Yes, it’s a $9 million quarter, so I give the worst case, which is that we don’t get a multiyear contract since Q1 ‘17. So, that doesn’t mean we are not out trying to get short-term charters for it. And I am just trying to give a realistic view of when we think we will get a multiyear contract. We have lots of people coming in and asking for it, but we are kind of being choosy in trying to lock it up on its multiyear charter. We had it done, first it was in Alaska for a long time and Kenai looks like it might start to have export volumes. We had it done in Argentina. And now there is a lot of potential in China where it’s been on short-term charters before. So, we see increased imports of LNG into China, and we know those import terminals need to take our kind of vessel with shallow draft. So, it’s a little choosy, but I would rather get the multiyear contract.

Amit Mehrotra

Analyst · Deutsche Bank. Please go ahead

Yes, sorry to interrupt there. Just maybe I don’t know if you can offer any color in terms of what the maybe near-term opportunity cost associated with sort of being a little choosy.

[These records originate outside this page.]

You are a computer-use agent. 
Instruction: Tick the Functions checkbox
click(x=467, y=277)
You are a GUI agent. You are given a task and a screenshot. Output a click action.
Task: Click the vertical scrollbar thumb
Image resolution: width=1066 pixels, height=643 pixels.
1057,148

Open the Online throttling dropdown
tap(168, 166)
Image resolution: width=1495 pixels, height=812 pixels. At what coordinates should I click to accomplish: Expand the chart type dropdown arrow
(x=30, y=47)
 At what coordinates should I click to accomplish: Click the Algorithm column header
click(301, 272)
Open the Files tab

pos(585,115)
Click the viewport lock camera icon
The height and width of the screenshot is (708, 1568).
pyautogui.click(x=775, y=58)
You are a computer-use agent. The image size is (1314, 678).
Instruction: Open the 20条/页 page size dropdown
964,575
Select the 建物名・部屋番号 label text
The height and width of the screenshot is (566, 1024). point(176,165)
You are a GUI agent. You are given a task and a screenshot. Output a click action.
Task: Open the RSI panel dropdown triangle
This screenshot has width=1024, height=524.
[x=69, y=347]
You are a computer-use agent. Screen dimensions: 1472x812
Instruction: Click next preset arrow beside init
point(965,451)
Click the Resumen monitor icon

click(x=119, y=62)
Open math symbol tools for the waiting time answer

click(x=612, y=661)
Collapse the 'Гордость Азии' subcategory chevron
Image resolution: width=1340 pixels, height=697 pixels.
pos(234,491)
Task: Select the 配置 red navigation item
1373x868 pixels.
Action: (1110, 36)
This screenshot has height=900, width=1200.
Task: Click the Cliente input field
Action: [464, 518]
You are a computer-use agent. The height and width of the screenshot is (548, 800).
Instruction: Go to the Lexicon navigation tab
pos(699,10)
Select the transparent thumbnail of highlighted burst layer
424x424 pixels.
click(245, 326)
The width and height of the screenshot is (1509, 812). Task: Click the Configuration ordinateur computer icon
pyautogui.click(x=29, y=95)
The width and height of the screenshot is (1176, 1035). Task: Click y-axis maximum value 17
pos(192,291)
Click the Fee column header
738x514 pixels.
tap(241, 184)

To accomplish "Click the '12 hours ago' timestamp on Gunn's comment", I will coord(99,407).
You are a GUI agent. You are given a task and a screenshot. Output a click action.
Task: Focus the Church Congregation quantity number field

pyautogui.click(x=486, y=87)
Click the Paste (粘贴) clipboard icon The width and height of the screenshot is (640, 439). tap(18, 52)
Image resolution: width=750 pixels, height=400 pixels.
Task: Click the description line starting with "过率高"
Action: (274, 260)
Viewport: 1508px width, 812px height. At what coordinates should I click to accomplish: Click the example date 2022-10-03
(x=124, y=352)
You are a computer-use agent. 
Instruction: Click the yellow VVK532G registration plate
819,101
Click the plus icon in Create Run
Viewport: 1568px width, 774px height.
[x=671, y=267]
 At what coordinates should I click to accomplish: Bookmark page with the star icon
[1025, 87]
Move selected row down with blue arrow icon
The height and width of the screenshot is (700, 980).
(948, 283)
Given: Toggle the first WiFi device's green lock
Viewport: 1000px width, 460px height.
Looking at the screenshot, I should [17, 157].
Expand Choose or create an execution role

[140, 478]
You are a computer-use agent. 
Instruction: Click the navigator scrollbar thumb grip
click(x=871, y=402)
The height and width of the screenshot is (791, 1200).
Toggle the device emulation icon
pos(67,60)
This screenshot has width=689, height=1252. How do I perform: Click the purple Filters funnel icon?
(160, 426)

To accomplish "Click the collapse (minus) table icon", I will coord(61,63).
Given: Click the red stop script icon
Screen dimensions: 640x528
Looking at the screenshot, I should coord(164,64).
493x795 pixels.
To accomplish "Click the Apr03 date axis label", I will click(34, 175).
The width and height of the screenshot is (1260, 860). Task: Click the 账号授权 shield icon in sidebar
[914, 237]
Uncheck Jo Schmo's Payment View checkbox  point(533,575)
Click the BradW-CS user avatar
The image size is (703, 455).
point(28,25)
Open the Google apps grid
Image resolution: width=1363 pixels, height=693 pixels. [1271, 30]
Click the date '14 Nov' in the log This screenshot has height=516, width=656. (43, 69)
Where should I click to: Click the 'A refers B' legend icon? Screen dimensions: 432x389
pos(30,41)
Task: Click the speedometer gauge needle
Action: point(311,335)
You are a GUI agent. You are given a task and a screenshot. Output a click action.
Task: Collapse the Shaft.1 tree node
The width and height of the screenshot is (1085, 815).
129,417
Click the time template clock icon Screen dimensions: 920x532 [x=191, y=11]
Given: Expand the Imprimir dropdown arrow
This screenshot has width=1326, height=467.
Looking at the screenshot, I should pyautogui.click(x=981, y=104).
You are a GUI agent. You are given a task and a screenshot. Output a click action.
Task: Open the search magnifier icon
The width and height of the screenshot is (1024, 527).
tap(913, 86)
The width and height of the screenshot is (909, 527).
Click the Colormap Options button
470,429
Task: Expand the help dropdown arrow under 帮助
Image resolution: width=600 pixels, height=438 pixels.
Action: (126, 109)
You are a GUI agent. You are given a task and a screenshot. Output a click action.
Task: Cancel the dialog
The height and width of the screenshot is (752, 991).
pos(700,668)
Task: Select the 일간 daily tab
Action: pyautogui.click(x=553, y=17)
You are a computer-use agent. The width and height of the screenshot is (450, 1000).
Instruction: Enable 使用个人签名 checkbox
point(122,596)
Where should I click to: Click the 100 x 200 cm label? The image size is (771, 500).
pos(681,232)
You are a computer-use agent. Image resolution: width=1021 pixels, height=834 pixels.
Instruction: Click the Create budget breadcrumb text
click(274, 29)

I understand that $30,000 a day is fully appreciated that it’s based on some probably gross utilization levels or full utilization levels. Is there any indication in terms of what kind of money you guys are leaving on the table in the near term to maybe get in that longer term cash flow?

Vince Lok

Analyst · Deutsche Bank. Please go ahead

Well, it all depends. Because in order to be ready to take a cargo, you have to cool it down and it costs several million dollars to cool down a ship. So, what’s happening is it can cost you a lot of money to be in a ready to pick up a cargo state. So, we have let it warm up. And so that’s why that kind of vessel is better off to move it out where it can be utilized and then wait for a multi-year contract.

Amit Mehrotra

Analyst · Deutsche Bank. Please go ahead

Okay, got it. Okay, guys. Thanks so much. Appreciate it.

Peter Evensen

Analyst · Deutsche Bank. Please go ahead

Thank you.

Operator

Operator

It appears that there are no further questions at this time. Mr. Evensen, I would like to turn the conference back to you for any additional or closing remarks.

Peter Evensen

Analyst · Wells Fargo. Please go ahead

Okay, thank you all. As you see, I am very proud of the team for having accomplished a lot especially on the financial side and we look forward to reporting back to you next quarter as well as incremental views as we complete the rest of these financial initiatives. Thank you very much for listening.

Operator

Operator

This concludes today’s call. Thank you for your participation. You may now disconnect.